YOUR ASSIGNMENT – Print the lines that run from the line with "[Hide] (350, 170)" to the line with "Accept Cookies (1175, 2208)", keeping both end lines, exactly as they appear in the entries below, and nothing else.

RECORDS PROVIDED –
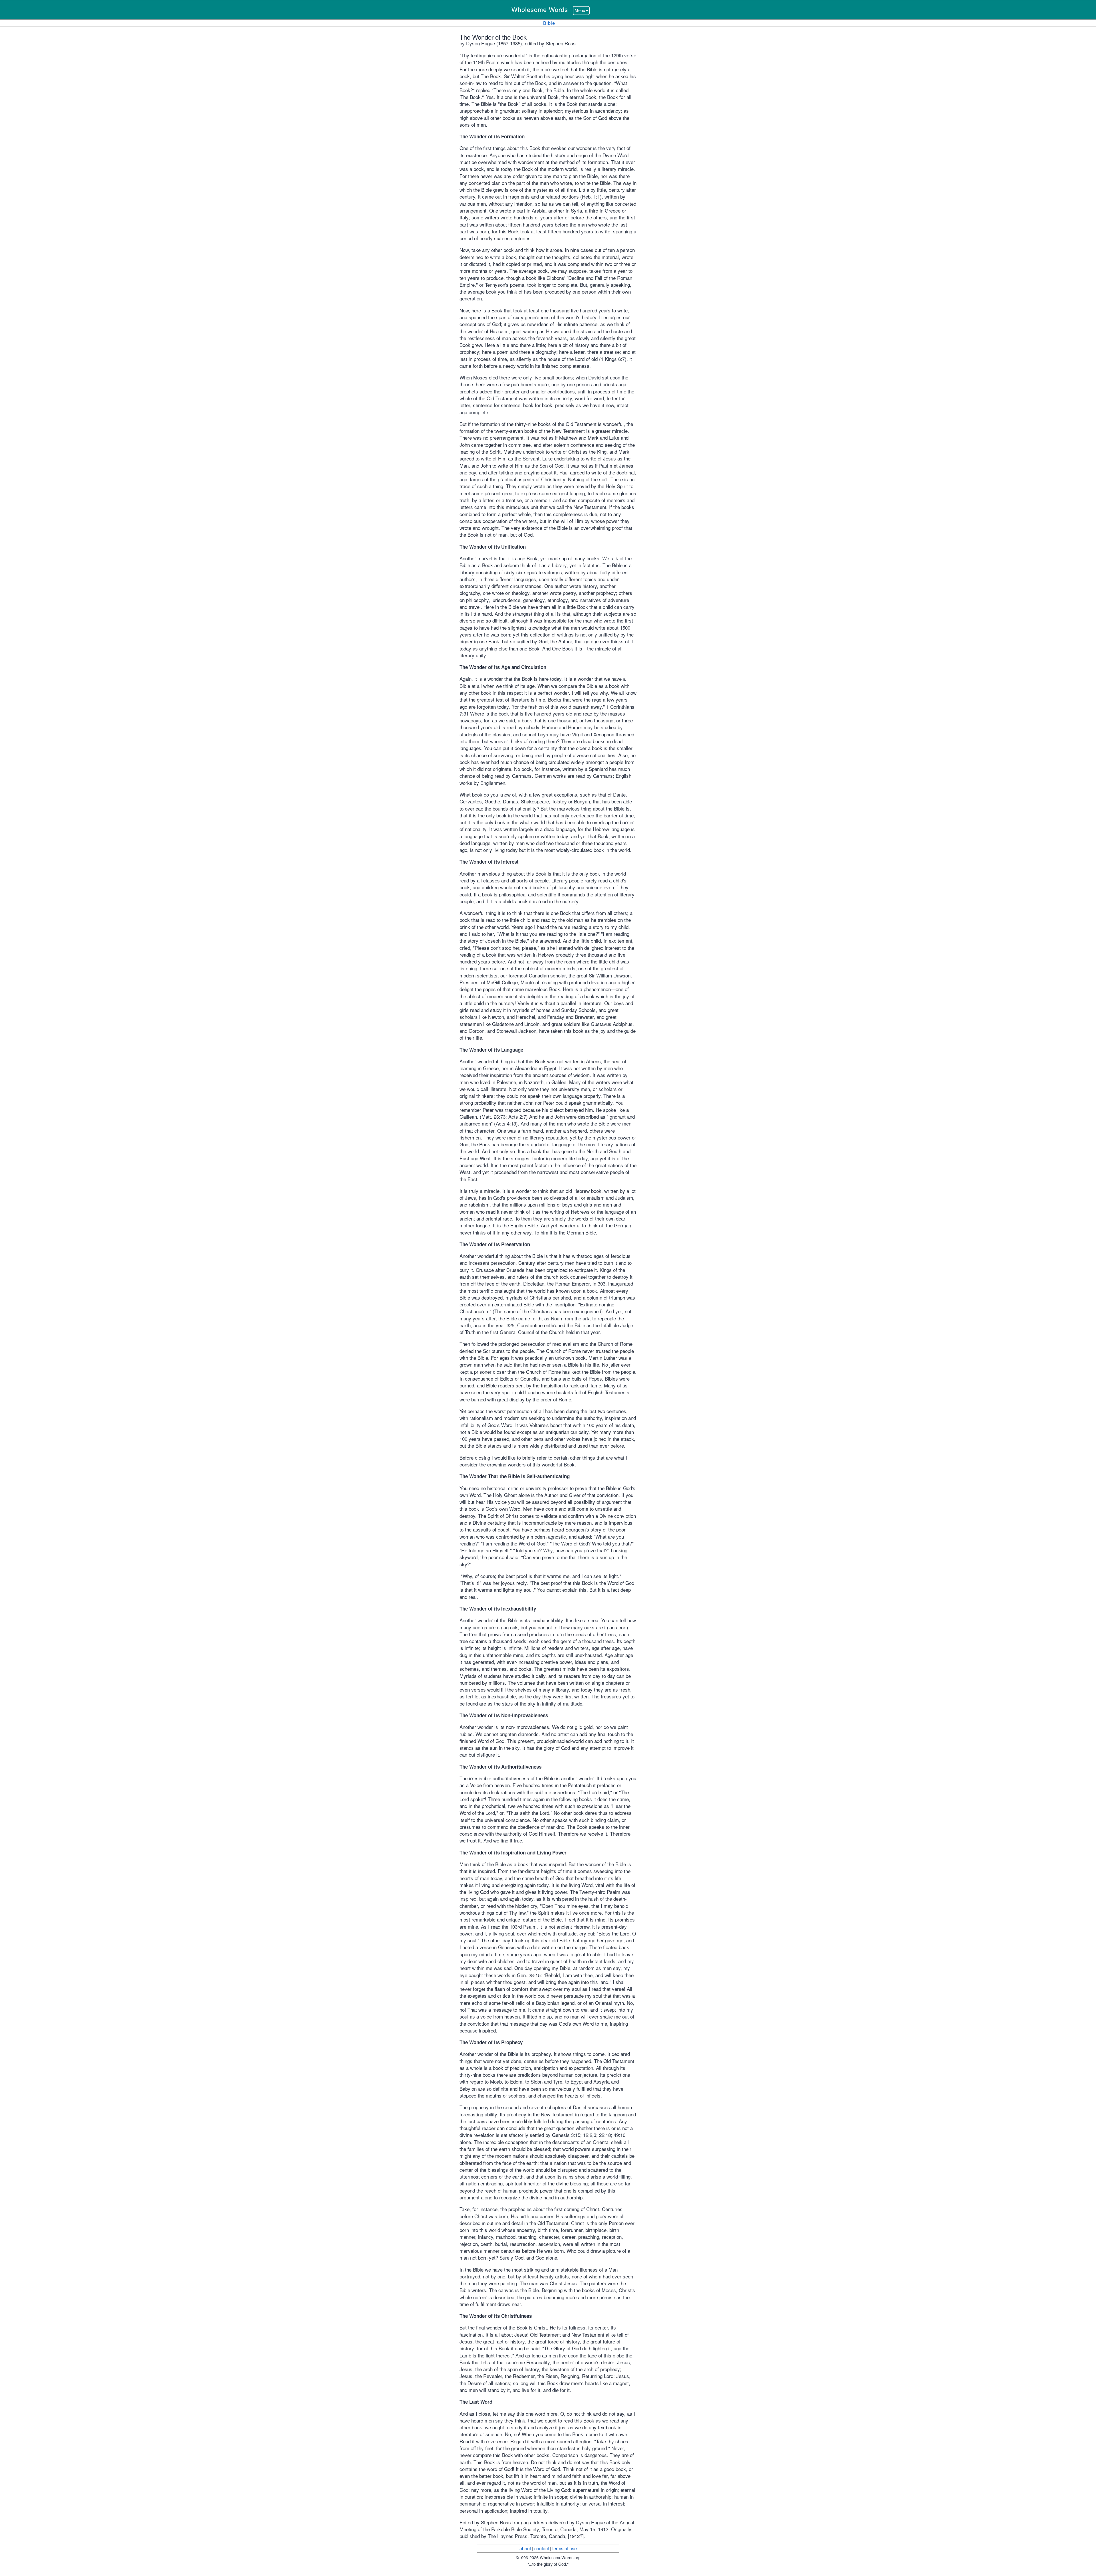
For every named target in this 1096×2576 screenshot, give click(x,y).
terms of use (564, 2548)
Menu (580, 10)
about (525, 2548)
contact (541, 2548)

* * *

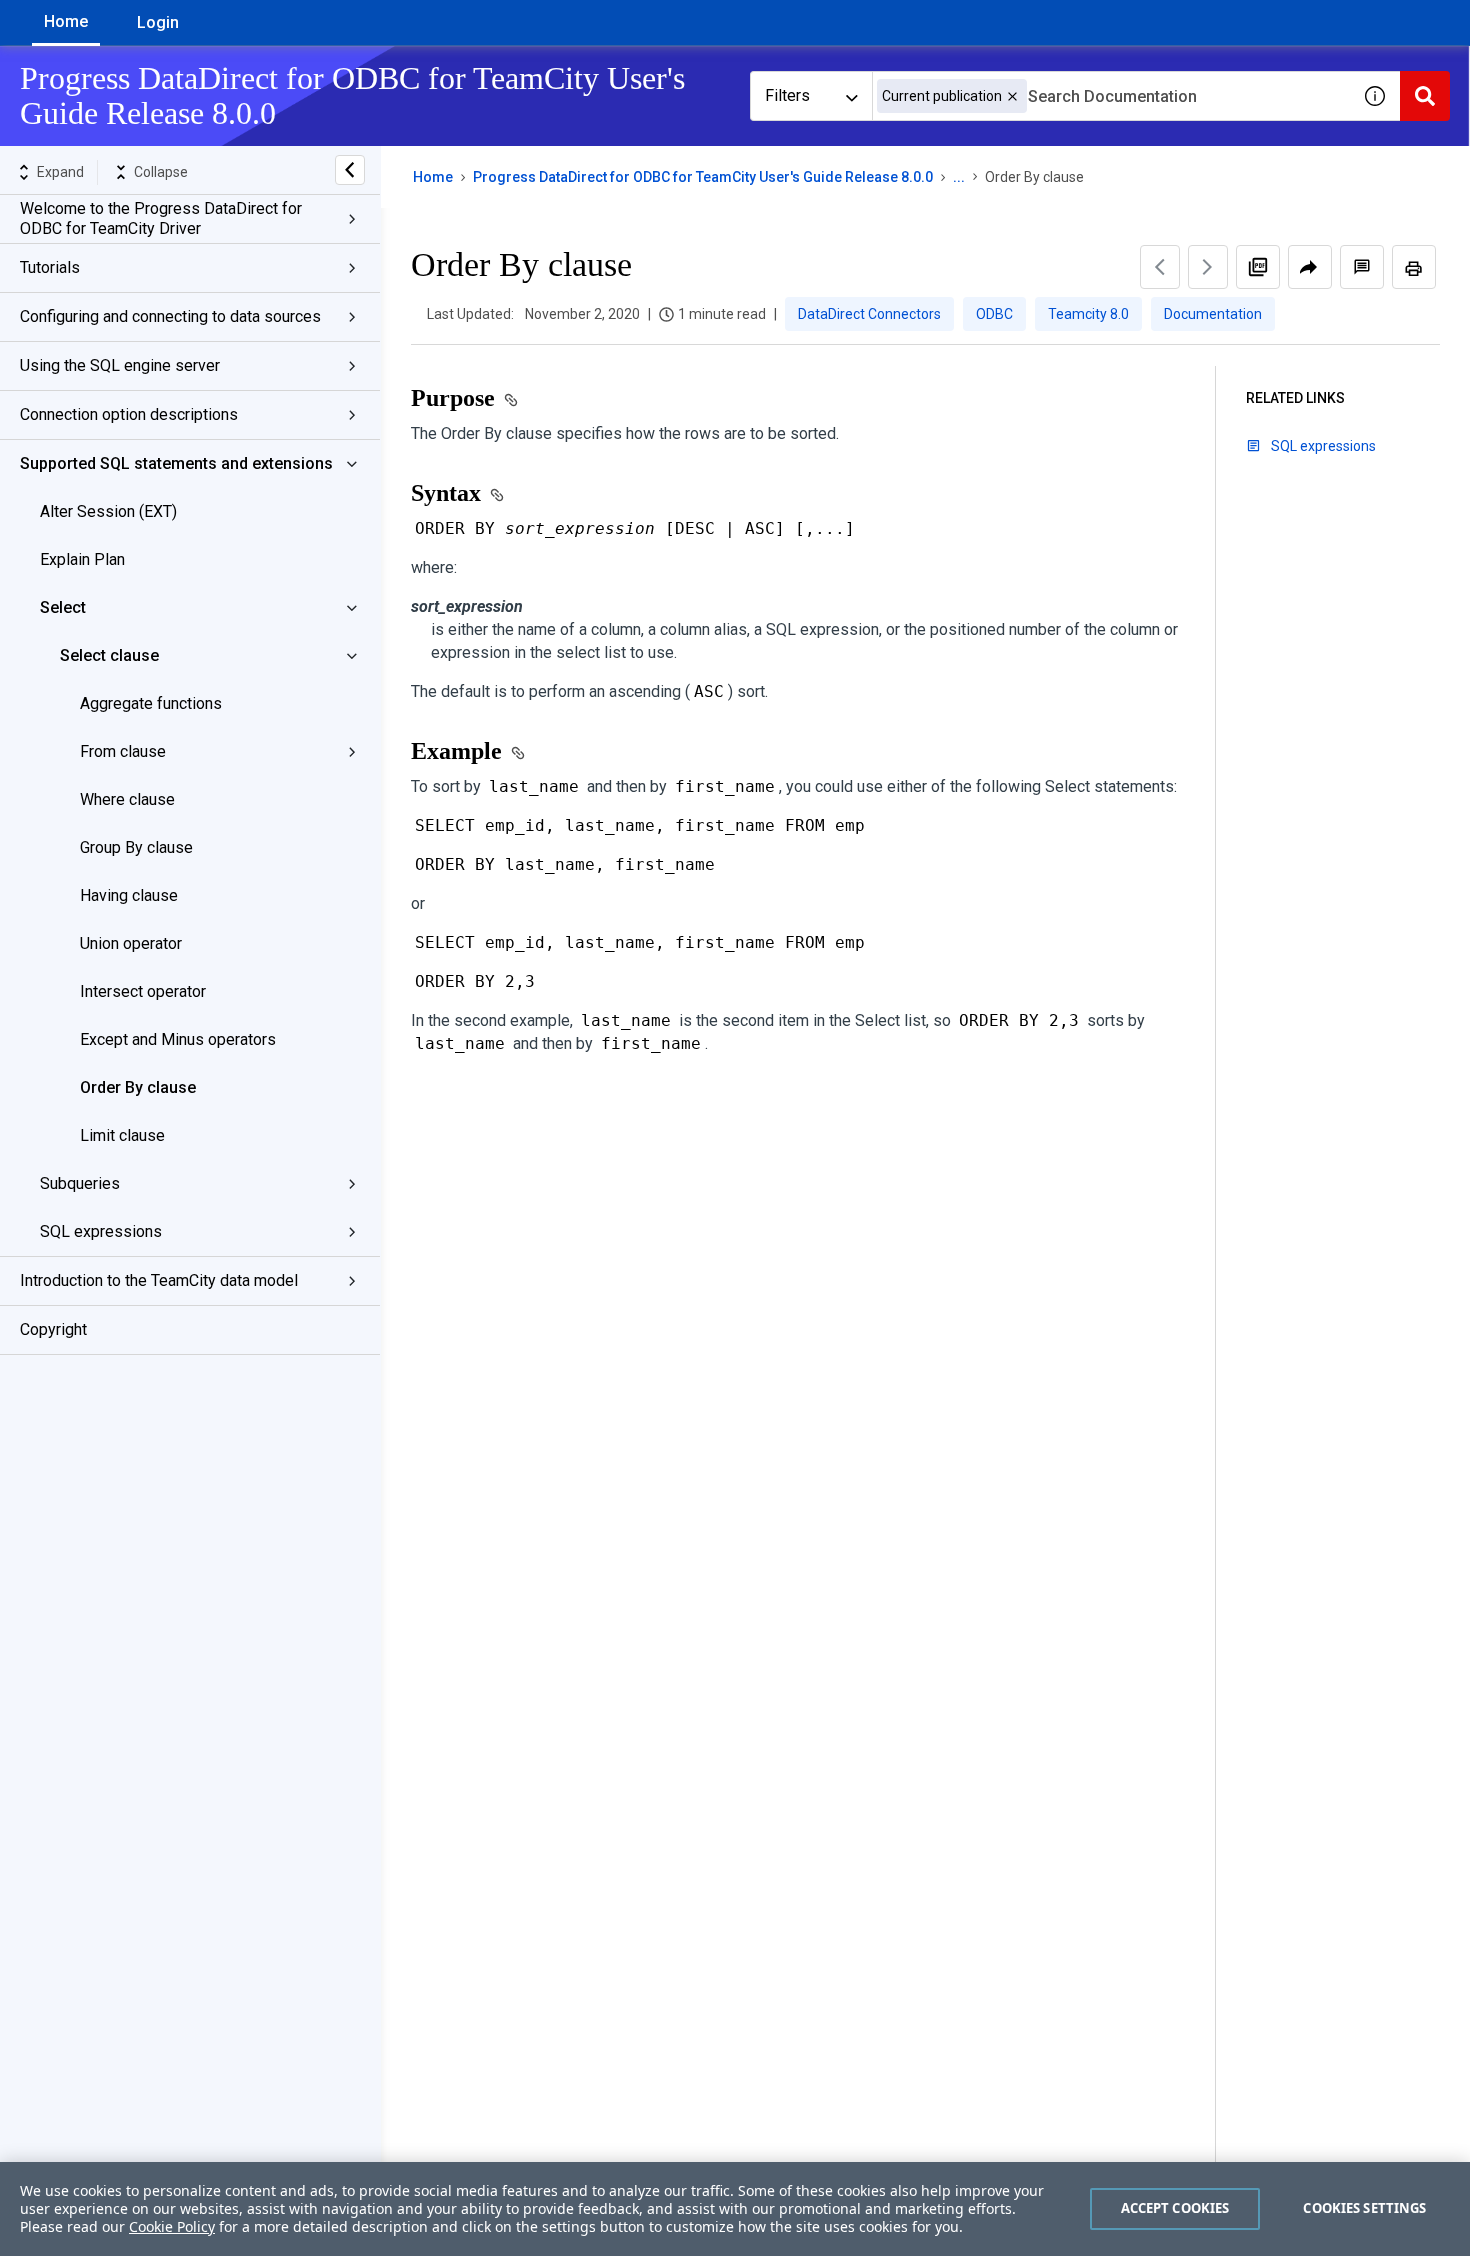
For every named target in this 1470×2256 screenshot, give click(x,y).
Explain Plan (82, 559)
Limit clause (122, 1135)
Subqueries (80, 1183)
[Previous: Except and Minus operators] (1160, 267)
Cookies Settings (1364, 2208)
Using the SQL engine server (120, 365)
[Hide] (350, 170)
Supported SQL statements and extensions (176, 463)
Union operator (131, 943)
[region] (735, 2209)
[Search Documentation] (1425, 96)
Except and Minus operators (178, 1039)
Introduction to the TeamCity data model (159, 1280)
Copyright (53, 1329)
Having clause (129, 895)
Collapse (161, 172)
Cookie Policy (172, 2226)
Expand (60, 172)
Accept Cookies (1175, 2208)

==

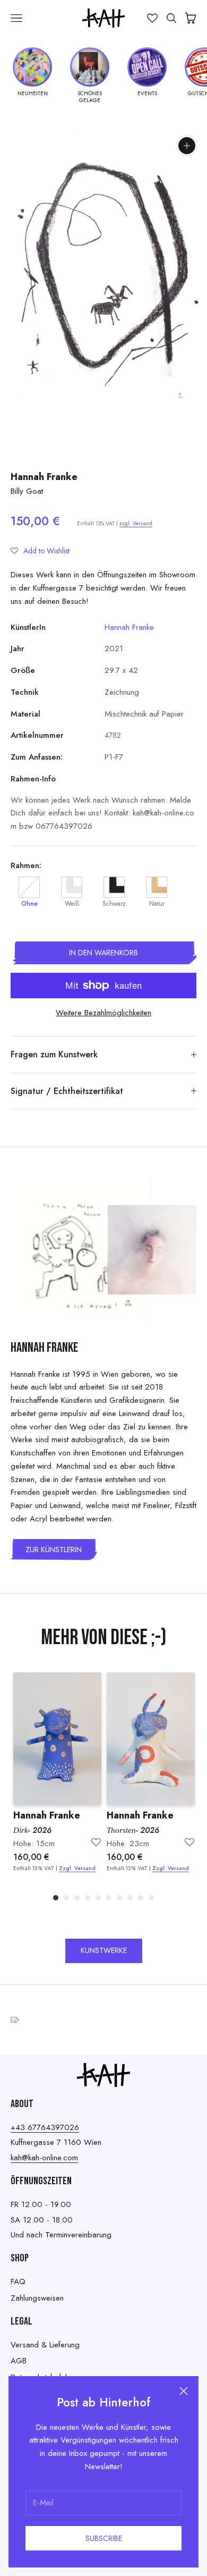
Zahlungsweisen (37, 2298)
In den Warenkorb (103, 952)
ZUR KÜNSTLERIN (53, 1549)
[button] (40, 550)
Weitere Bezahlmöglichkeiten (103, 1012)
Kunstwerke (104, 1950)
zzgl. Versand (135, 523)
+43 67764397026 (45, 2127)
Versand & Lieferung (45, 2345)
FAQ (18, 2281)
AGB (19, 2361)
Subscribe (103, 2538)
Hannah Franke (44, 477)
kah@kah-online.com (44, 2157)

ANSWER TO THIS EXERCISE –
[Hide] (350, 170)
Supported SQL statements and extensions (176, 463)
Union operator (131, 943)
[region] (735, 2209)
[Search Documentation] (1425, 96)
Except and Minus operators (178, 1039)
Introduction to the TeamCity data model (159, 1280)
Copyright (53, 1329)
Having clause (129, 895)
Collapse (161, 172)
Cookie Policy (172, 2226)
Expand (60, 172)
Accept Cookies (1175, 2208)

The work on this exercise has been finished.